In the social networks, internet users emphasized the sensitivity of the subject, as well as the importance of the topic.
The wannabe adoptive parents are looking for very specific traits. For most of the children and teenagers living at government foster homes, this makes the odds of moving in with a new family very low. Age is the most decisive factor: after one turns 10, the chances drop drastically. Along with that, having disabilities and siblings are also key factors.
To show how parental preferences impact the likelihood of adoption, we developed a simulator that displays how long it would take for specific children to be selected. Each individual child is represented as a plant that grows as time passes.
What was the hardest part of this project?
The team responsible for the report had to develop its own simulator with three different databases. The first one brings figures about the characteristics of the population of children and adolescents in Brazil and the second one, the National Registry of Adoption (CNA), which details what are the characteristics that the applicants seek when adopting.
The third database is the result of simulations made by Estadão. Based on real numbers from the two sources above, we created an algorithm that generates children and suitors – and then checks if there was a “match” between them. The match happens when there is a child with all the characteristics that the parents are looking for.

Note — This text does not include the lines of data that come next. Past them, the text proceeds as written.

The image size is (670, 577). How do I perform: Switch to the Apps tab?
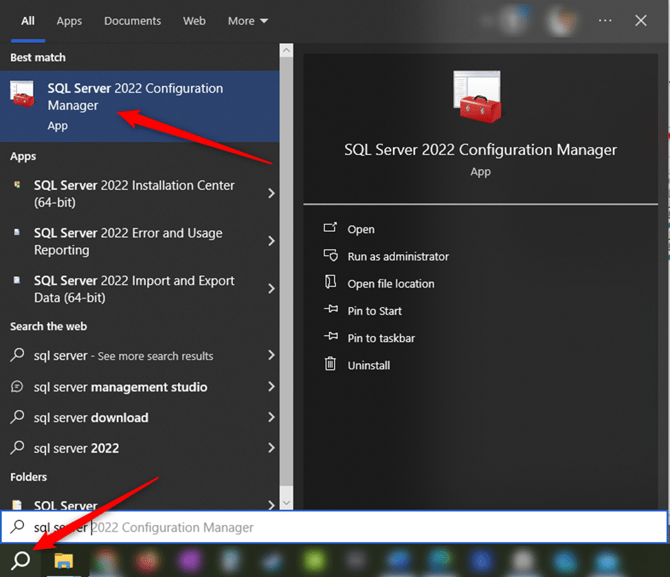(69, 20)
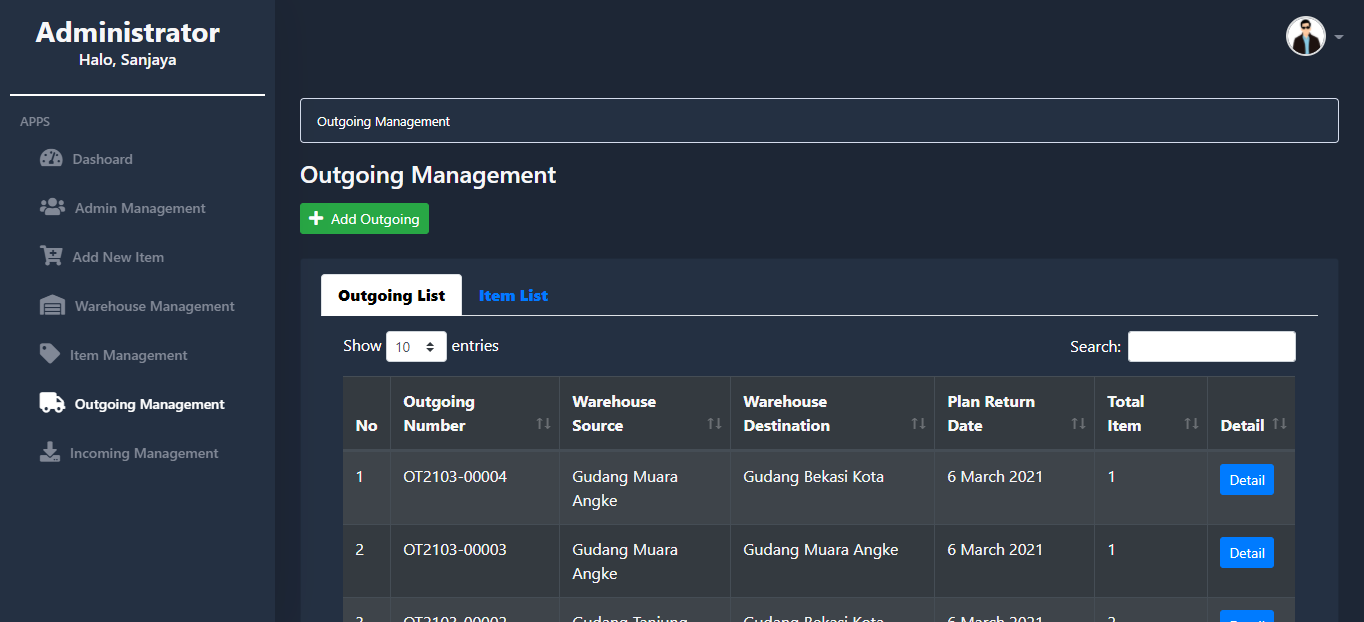Select the Outgoing List tab

(x=391, y=296)
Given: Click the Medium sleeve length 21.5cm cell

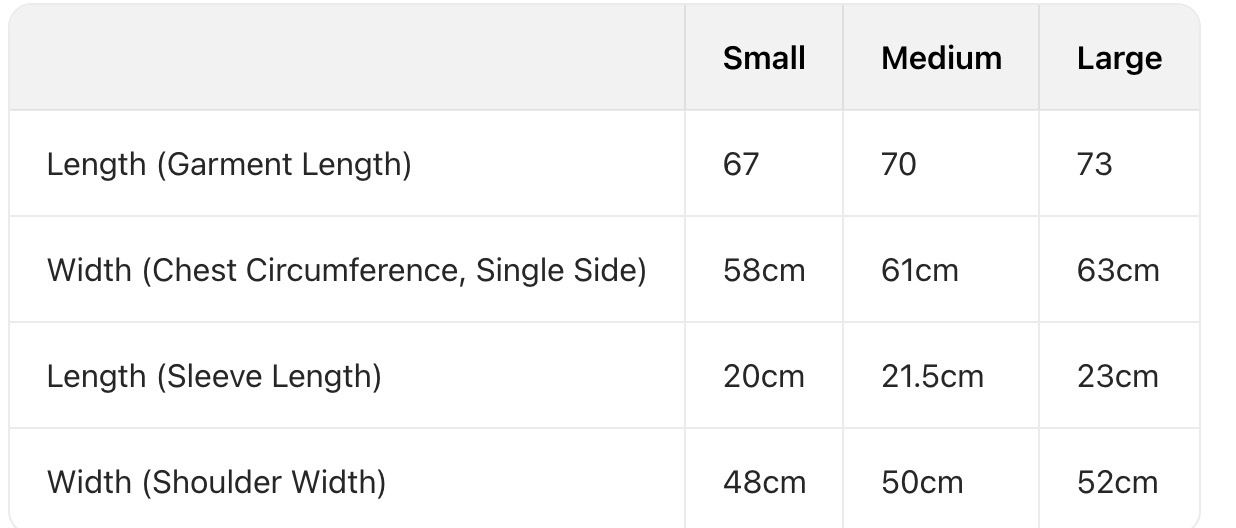Looking at the screenshot, I should point(932,376).

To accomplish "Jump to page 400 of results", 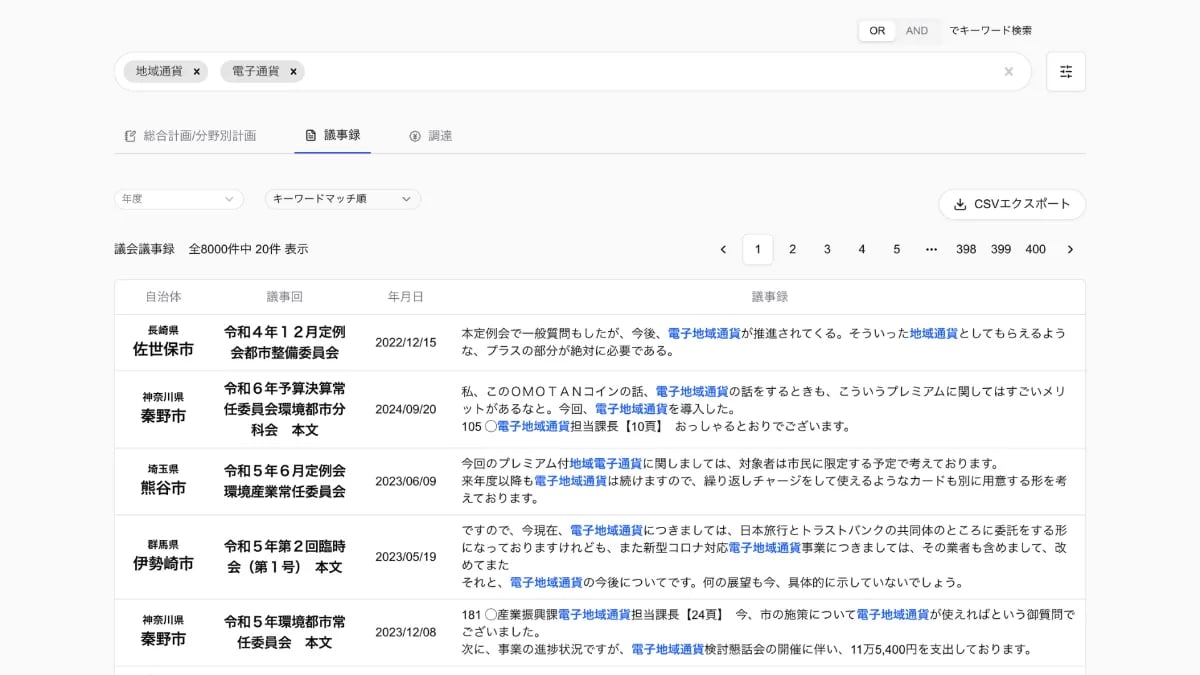I will (1036, 249).
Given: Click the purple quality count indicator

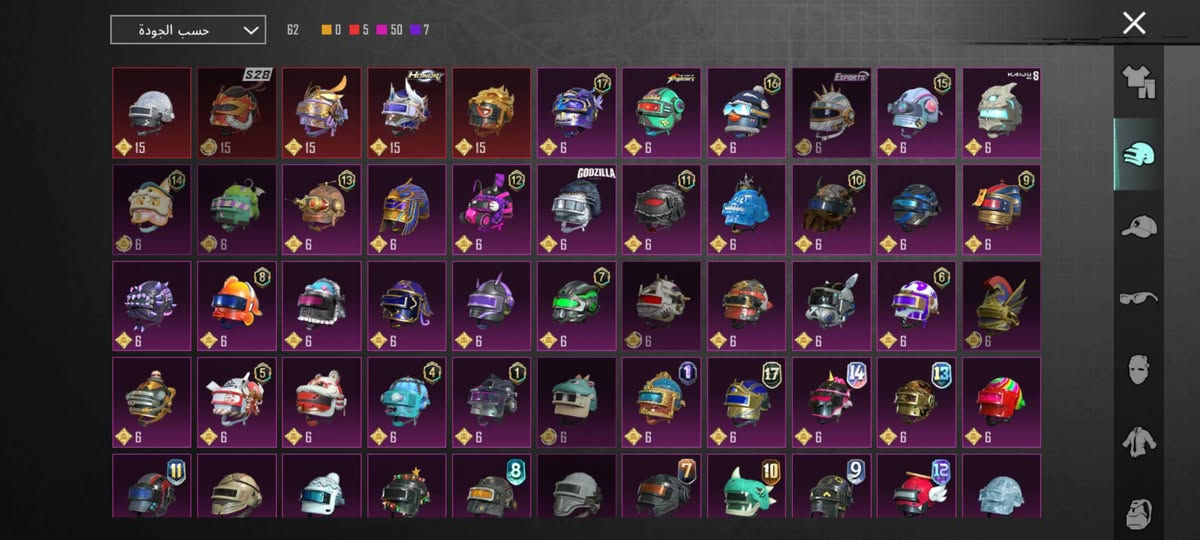Looking at the screenshot, I should pos(419,30).
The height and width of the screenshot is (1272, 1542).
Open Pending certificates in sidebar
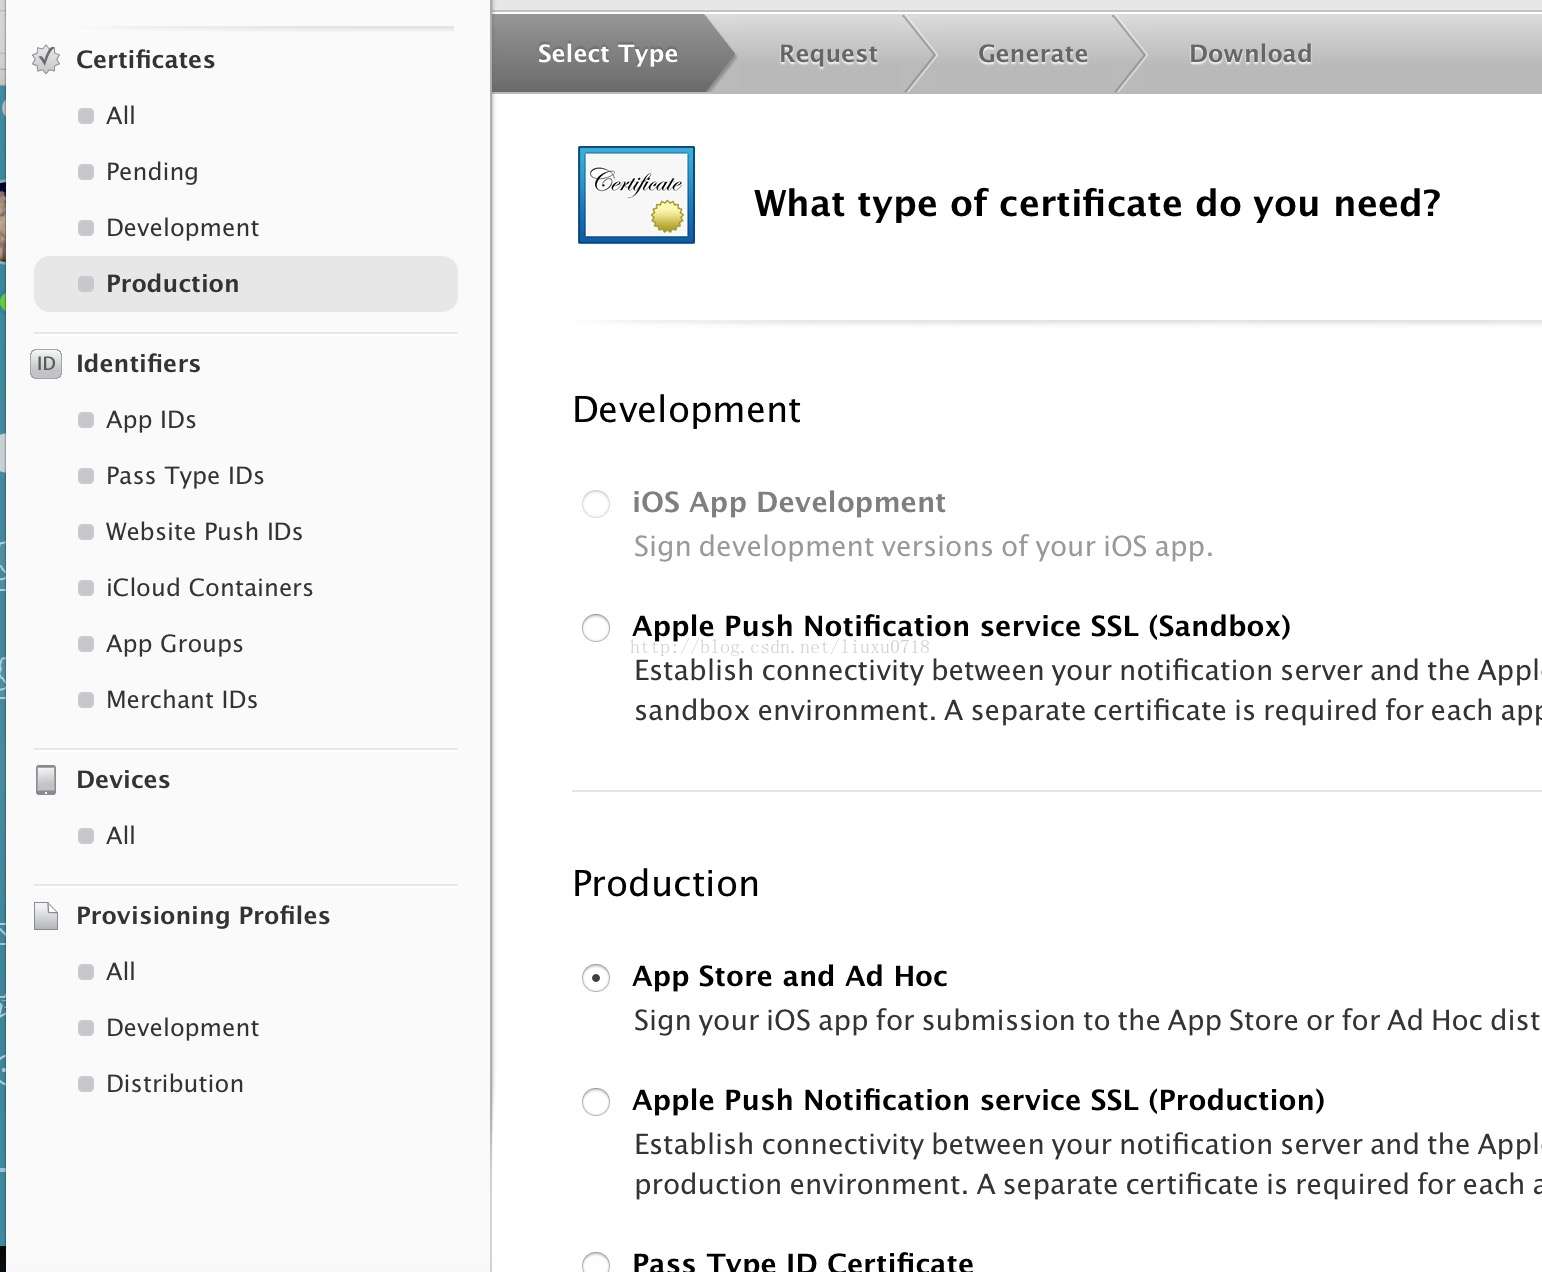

An example. According to the CNA system – in consultation made on August 10, 2019 – there were 42,546 applicants in Brazil. Among them, 15,694 accepted to adopt a child who had siblings. This indicates that approximately 37% of the applicants accept to adopt children with siblings.
When the simulator generates a new suitor, it makes a kind of crown or coin to decide if this suitor accepts children with siblings. However, unlike a normal coin, where there is a 50% chance of one thing or another happening, this coin has a 37% chance of falling on one side. If it falls on this side, this suitor accepts to adopt siblings. Now imagine that we have made 100 tosses of this coin. The number of times it fell on the face of the “accepts to adopt children with siblings” tends to be 37. This means that it should be close to 37, but it could be 40 or 35, for example.
What can others learn from this project?
In addition to the technical challenge, we had to think about how not to distance the readers from the report. Naturally numbers and descriptive statistics are cold, so we had to think about how to humanize the data. Our choice was to represent each child as a plant. If it has a “v”, it has siblings and a flower, it means it has some kind of deficiency.